Un peu d'histoire
Origine et histoire
Le cake 100% chocolat s'inscrit dans une longue évolution du gâteau au chocolat en France. Le recours massif au chocolat noir dans des préparations pâtissières devient courant au XIXe et au début du XXe siècle, avec la diffusion du chocolat industriel et l'essor des poudres de cacao après l'invention du procédé hollandais de Coenraad van Houten (1828). La généralisation de la levure chimique et la disponibilité d'ingrédients standardisés ont rendu possible la réalisation régulière de cakes moelleux à la maison et en boulangerie. Le « cake » lui-même, d'origine anglo-saxonne, a été adapté par les foyers français: du quatre-quarts traditionnel au cake plus gourmand intégrant davantage de chocolat, on voit se dessiner au fil du XXe siècle des recettes privilégiant l'intensité du cacao plutôt que la simple vanille.
Ce qui la caractérise
Ce cake se distingue par l'usage massif du chocolat: dans la recette donnée, 200 g de chocolat noir associés à 150 g de beurre, 150 g de sucre, 4 œufs, 100 g de farine et une cuillère à café de levure chimique.
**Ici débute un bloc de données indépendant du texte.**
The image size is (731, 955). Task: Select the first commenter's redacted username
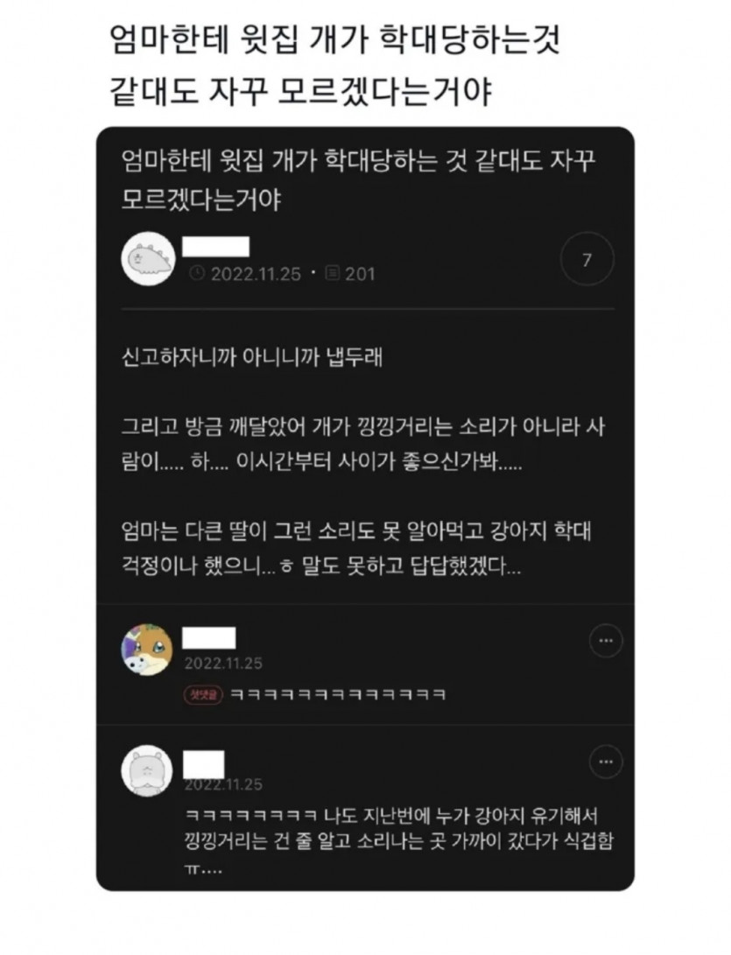[x=209, y=637]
Le résultat est un équilibre entre moelleux et fondant: la pâte reste dense, tenue par les œufs et le beurre, mais fondante grâce au chocolat fondu. En bouche dominent les notes cacaotées, légèrement amères selon le pourcentage de cacao du chocolat choisi, contrebalancées par la rondeur du beurre et le sucre. Texture: croûte fine et légèrement craquante, mie humide et collante si l'on conserve un temps de cuisson court. C'est un dessert de goûter ou de pause-café, particulièrement apprécié en automne et en hiver quand la richesse du chocolat réchauffe et rassasie.
Variantes et adaptations
Autour du même thème, la famille est large. En France, on distingue le fondant au chocolat (cuisson très courte, intérieur coulant), le moelleux (texture plus aérée) et les gâteaux entiers en pâte levée ou en génoise pour les entremets. À l'international, des cousins proches existent: l'Italian torta caprese (sans farine, aux amandes), le brownie américain (moins de farine, texture plus dense) et la Sachertorte autrichienne (gâteau au chocolat nappé d'abricot) montrent différentes manières d'exalter le cacao. Adaptations courantes: ajout d'extrait de café ou d'expresso pour intensifier le cacao, zeste d'orange, noisettes ou praliné pour du croquant, version sans gluten en remplaçant la farine par des farines d'amandes.
Importance culturelle
Si ce cake n'est pas l'emblème d'une seule région française, il occupe une place solide dans le patrimoine domestique: la recette est un classique du goûter et des partages familiaux, transmise de génération en génération. On le retrouve dans les vitrines de boulangeries et salons de thé de Paris, Lyon ou Bordeaux sous la forme de parts individuelles ou de variantes fondantes. Sa simplicité d'exécution et son intensité en font un terrain d'apprentissage pour les cuisiniers amateurs qui veulent maîtriser la cuisson du chocolat et l'équilibre des textures, un petit exercice pratique du savoir-faire pâtissier domestique.